* _Description of the task_: List every line in this data where the string "computer" occurs.

* _Given data_:
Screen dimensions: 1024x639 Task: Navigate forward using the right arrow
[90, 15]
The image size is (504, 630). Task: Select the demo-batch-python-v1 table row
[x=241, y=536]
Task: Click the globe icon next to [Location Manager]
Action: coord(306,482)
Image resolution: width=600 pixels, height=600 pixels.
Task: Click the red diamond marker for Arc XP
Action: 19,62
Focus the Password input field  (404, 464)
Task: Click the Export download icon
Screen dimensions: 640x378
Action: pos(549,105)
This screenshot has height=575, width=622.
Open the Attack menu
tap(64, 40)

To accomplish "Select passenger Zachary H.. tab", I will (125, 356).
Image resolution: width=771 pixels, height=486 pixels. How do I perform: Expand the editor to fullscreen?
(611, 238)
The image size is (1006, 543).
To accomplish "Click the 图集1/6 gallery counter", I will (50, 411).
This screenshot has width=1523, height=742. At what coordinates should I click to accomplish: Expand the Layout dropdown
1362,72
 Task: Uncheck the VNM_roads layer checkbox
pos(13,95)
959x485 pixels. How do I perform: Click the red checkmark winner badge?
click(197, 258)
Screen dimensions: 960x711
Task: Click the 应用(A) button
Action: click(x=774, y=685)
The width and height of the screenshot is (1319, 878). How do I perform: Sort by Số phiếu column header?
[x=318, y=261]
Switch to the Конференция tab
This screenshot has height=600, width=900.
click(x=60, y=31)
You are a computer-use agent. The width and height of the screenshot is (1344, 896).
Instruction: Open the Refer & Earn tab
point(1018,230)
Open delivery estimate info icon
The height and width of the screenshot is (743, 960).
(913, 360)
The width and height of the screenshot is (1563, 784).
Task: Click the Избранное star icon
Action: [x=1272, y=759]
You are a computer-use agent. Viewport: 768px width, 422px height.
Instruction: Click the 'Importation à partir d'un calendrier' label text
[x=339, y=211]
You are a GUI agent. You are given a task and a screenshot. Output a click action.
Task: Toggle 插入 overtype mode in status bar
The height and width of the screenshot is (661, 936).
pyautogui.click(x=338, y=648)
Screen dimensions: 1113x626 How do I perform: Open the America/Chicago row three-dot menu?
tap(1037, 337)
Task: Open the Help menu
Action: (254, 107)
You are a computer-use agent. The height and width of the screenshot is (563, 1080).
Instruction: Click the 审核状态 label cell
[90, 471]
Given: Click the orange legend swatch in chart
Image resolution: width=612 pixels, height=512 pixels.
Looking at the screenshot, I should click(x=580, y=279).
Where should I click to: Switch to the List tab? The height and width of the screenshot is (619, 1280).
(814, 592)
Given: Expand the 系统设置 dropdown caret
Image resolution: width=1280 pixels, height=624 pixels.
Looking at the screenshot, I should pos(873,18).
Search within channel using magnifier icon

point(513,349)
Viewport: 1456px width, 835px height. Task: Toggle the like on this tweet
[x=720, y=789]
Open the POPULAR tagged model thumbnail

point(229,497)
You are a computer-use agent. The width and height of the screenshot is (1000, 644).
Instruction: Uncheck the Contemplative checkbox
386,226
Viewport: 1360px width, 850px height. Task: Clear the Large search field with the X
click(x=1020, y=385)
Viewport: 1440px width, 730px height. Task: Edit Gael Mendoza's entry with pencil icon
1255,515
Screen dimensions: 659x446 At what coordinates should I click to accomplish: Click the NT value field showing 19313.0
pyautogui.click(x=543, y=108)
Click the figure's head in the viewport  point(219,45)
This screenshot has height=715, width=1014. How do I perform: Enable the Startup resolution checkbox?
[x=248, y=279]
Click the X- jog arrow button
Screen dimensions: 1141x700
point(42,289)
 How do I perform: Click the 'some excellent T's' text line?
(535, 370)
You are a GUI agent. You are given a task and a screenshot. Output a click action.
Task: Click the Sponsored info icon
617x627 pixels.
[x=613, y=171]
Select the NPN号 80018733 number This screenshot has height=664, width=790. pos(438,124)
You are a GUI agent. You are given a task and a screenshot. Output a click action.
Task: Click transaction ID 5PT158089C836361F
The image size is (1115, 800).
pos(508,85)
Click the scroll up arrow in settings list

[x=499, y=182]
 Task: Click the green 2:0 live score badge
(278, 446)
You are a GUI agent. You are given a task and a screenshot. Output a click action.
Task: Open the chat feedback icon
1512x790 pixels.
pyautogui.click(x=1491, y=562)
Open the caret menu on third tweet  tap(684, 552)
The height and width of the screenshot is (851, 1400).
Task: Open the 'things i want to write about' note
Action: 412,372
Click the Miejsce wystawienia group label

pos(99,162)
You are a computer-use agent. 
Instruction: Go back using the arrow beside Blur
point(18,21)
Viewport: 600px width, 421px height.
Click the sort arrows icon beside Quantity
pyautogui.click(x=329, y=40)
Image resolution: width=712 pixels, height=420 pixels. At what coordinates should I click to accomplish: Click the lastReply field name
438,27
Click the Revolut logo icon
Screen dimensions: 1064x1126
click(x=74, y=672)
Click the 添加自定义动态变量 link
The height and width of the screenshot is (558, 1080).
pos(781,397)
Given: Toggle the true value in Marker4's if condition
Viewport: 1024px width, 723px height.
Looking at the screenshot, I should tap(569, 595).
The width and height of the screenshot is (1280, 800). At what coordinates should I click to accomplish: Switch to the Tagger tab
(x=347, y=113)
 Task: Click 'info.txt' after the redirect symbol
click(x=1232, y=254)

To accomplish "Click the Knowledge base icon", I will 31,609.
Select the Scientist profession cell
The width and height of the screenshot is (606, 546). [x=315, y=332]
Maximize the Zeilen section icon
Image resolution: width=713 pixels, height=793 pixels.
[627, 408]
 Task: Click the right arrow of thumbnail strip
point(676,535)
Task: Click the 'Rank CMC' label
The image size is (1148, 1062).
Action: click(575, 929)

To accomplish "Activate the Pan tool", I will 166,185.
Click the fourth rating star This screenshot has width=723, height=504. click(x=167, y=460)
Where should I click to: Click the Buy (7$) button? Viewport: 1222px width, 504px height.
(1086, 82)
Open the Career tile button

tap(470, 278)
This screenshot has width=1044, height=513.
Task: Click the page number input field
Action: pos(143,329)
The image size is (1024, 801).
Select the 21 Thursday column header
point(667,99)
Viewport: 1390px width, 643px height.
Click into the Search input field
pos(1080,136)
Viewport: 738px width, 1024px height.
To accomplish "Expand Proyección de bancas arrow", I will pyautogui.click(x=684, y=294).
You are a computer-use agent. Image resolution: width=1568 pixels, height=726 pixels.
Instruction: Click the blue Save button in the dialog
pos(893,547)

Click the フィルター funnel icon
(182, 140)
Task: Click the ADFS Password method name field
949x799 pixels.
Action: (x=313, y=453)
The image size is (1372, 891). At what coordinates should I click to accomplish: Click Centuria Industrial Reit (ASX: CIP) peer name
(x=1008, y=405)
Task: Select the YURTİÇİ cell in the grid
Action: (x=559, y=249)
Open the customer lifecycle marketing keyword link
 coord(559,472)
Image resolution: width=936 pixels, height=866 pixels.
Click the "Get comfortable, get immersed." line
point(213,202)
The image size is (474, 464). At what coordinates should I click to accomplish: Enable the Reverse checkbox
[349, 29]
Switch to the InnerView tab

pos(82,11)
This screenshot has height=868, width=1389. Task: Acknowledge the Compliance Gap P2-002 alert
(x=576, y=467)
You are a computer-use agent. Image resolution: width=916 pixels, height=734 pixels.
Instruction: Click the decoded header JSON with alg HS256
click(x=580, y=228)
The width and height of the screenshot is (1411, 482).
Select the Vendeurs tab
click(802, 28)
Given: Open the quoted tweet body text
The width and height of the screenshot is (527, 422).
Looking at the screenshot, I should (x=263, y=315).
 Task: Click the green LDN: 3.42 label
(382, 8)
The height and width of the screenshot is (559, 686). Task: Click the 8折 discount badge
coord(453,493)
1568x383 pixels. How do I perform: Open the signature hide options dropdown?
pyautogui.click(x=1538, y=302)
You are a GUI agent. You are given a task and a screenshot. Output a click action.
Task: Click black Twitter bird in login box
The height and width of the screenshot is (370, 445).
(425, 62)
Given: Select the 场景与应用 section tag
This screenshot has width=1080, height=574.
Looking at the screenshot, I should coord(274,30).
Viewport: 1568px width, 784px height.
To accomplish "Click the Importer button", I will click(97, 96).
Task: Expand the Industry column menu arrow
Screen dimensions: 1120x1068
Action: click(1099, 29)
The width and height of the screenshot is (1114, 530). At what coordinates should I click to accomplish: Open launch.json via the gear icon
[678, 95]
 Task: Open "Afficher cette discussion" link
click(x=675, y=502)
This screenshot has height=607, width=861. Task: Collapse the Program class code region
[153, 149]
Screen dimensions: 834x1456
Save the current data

* _Answer below_:
You are a computer-use agent. The width and height of the screenshot is (1344, 896).
You are a computer-use agent. Viewport: 768px width, 422px height.
You are a computer-use agent. The height and width of the screenshot is (563, 1080).
You are a computer-use agent. The width and height of the screenshot is (1000, 644).
You are a computer-use agent. 
You are a computer-use agent. Image resolution: width=1568 pixels, height=726 pixels.
You are a computer-use agent. Image resolution: width=916 pixels, height=734 pixels.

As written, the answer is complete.